# YOUR GOAL
Starting at the line that holds "Our tailored services (464, 962)", transcribe every line to the end of the data exactly; include no other lines.

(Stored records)
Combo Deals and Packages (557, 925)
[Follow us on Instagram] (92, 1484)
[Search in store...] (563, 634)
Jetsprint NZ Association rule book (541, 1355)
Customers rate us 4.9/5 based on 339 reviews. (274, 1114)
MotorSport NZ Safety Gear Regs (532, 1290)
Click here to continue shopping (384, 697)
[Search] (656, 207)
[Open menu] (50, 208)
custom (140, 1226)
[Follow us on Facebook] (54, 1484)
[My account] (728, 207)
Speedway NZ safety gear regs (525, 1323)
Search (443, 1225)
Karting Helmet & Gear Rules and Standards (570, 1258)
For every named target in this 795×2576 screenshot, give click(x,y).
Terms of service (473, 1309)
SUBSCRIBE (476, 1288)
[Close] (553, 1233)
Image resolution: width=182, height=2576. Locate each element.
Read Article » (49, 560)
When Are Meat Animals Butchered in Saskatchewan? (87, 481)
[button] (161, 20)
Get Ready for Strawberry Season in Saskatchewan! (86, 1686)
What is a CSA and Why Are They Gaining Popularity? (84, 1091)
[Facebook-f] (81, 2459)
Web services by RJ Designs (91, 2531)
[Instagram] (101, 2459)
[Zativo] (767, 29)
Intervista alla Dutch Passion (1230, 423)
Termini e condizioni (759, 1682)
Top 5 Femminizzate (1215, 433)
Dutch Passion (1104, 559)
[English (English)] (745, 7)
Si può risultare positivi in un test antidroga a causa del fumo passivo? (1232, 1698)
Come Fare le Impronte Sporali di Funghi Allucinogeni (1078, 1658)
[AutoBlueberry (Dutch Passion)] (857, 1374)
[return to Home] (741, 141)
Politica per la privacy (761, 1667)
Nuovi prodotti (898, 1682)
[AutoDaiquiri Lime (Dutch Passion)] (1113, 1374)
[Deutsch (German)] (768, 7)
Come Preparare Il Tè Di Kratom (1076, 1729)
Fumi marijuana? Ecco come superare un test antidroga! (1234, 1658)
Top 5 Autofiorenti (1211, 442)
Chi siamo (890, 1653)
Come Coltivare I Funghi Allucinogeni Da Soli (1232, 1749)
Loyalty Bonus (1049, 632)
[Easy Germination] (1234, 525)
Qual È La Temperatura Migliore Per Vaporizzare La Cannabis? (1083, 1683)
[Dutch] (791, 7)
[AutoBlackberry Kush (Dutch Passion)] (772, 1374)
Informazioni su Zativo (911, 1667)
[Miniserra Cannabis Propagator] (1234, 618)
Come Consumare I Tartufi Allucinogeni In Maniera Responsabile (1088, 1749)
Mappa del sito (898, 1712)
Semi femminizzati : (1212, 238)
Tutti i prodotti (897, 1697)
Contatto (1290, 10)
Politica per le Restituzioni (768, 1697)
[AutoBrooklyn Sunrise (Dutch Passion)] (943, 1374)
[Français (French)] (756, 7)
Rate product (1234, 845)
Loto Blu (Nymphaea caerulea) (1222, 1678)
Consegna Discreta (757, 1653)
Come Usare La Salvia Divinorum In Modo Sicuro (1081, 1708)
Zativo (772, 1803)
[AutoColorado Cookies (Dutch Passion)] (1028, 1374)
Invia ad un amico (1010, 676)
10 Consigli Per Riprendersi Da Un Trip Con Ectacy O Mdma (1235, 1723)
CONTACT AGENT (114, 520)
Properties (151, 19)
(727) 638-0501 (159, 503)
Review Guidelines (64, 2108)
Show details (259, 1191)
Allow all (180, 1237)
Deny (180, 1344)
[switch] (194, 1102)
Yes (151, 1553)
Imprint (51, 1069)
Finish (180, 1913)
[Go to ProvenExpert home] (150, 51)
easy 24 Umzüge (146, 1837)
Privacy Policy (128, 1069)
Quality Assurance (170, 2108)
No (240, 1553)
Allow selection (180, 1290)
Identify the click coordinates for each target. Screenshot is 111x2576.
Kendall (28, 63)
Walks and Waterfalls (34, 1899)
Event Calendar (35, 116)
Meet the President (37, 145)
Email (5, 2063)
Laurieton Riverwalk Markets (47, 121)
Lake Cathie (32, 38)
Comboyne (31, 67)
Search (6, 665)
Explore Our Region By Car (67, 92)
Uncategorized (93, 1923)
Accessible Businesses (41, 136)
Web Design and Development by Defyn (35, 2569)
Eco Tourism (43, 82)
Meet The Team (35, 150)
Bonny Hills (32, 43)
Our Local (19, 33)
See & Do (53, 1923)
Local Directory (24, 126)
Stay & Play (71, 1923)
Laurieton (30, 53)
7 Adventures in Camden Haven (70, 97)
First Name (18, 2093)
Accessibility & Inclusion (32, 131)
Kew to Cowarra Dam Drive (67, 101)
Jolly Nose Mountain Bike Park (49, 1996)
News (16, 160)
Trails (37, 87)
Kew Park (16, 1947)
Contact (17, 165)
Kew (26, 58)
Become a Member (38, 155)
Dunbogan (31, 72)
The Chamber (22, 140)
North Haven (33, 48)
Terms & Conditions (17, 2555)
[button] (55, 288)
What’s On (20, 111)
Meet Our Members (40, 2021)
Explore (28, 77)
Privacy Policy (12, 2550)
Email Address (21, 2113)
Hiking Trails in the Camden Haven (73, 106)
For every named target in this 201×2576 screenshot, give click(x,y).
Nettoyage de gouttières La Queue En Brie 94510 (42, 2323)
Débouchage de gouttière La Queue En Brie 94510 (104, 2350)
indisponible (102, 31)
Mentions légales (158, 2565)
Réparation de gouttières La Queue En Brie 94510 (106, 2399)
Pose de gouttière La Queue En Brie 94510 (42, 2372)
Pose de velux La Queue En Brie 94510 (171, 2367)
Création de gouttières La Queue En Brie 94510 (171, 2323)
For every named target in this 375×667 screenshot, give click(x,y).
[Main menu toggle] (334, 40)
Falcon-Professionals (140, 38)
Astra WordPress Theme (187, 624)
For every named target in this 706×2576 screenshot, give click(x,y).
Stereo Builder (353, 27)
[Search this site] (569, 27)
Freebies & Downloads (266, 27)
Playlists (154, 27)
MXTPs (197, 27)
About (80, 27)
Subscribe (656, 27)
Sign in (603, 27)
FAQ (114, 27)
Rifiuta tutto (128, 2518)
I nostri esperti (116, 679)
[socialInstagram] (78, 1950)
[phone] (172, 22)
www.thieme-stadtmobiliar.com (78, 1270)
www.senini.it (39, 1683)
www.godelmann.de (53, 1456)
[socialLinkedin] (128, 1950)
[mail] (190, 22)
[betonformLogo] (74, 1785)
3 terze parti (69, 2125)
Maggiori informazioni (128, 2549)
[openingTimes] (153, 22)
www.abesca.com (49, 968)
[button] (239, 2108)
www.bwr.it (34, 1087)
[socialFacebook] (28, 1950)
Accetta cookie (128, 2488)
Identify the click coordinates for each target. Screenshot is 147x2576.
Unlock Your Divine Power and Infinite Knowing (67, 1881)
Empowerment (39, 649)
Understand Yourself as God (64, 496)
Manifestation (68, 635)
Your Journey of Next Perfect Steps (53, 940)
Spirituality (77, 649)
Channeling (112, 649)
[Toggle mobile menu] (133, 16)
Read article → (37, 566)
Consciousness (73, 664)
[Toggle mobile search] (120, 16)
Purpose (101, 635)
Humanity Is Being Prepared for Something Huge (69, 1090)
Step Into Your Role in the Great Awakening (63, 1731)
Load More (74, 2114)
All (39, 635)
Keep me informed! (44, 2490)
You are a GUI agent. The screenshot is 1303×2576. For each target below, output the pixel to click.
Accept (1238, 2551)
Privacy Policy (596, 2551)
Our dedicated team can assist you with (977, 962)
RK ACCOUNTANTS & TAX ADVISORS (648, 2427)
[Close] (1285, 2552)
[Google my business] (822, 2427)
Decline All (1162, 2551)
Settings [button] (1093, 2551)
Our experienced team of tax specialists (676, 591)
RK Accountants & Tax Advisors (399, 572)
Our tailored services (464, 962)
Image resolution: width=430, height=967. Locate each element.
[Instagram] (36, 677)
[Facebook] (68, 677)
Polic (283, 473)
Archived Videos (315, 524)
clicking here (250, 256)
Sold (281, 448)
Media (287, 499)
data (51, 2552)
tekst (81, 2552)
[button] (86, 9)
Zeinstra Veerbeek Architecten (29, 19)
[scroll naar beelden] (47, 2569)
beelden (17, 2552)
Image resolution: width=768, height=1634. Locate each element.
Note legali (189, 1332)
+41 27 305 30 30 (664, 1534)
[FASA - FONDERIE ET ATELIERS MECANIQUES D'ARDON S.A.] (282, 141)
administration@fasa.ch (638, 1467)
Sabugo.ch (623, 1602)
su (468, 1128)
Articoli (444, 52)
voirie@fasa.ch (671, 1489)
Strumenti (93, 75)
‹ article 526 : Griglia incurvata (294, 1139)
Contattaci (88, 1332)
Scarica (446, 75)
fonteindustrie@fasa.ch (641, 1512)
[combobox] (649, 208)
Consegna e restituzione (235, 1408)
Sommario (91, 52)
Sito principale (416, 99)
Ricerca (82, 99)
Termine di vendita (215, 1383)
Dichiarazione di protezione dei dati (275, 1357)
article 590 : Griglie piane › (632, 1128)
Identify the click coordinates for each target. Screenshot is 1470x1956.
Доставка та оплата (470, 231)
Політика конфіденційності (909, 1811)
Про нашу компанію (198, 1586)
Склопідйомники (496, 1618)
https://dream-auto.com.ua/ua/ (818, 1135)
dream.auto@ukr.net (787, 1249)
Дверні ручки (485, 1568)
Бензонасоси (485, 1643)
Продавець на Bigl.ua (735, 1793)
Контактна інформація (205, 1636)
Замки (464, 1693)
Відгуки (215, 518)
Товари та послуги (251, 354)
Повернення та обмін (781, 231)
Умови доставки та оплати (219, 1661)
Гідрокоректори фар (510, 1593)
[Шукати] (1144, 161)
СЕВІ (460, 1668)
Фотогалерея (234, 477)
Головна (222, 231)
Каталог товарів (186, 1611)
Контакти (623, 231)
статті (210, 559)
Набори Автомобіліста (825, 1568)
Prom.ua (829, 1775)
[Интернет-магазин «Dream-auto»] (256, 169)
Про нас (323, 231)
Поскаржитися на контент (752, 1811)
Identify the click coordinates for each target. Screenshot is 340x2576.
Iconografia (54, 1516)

# TASK RESPONSE
Our tailored services (464, 962)
Image resolution: width=430, height=967. Locate each element.
[Instagram] (36, 677)
[Facebook] (68, 677)
Polic (283, 473)
Archived Videos (315, 524)
clicking here (250, 256)
Sold (281, 448)
Media (287, 499)
data (51, 2552)
tekst (81, 2552)
[button] (86, 9)
Zeinstra Veerbeek Architecten (29, 19)
[scroll naar beelden] (47, 2569)
beelden (17, 2552)
Image resolution: width=768, height=1634. Locate each element.
Note legali (189, 1332)
+41 27 305 30 30 (664, 1534)
[FASA - FONDERIE ET ATELIERS MECANIQUES D'ARDON S.A.] (282, 141)
administration@fasa.ch (638, 1467)
Sabugo.ch (623, 1602)
su (468, 1128)
Articoli (444, 52)
voirie@fasa.ch (671, 1489)
Strumenti (93, 75)
‹ article 526 : Griglia incurvata (294, 1139)
Contattaci (88, 1332)
Scarica (446, 75)
fonteindustrie@fasa.ch (641, 1512)
[combobox] (649, 208)
Consegna e restituzione (235, 1408)
Sommario (91, 52)
Sito principale (416, 99)
Ricerca (82, 99)
Termine di vendita (215, 1383)
Dichiarazione di protezione dei dati (275, 1357)
article 590 : Griglie piane › (632, 1128)
Identify the click coordinates for each target. Screenshot is 1470x1956.
Доставка та оплата (470, 231)
Політика конфіденційності (909, 1811)
Про нашу компанію (198, 1586)
Склопідйомники (496, 1618)
https://dream-auto.com.ua/ua/ (818, 1135)
dream.auto@ukr.net (787, 1249)
Дверні ручки (485, 1568)
Бензонасоси (485, 1643)
Продавець на Bigl.ua (735, 1793)
Контактна інформація (205, 1636)
Замки (464, 1693)
Відгуки (215, 518)
Товари та послуги (251, 354)
Повернення та обмін (781, 231)
Умови доставки та оплати (219, 1661)
Гідрокоректори фар (510, 1593)
[Шукати] (1144, 161)
СЕВІ (460, 1668)
Фотогалерея (234, 477)
Головна (222, 231)
Каталог товарів (186, 1611)
Контакти (623, 231)
статті (210, 559)
Набори Автомобіліста (825, 1568)
Prom.ua (829, 1775)
[Интернет-магазин «Dream-auto»] (256, 169)
Про нас (323, 231)
Поскаржитися на контент (752, 1811)
Identify the click coordinates for each target. Screenshot is 340x2576.
Iconografia (54, 1516)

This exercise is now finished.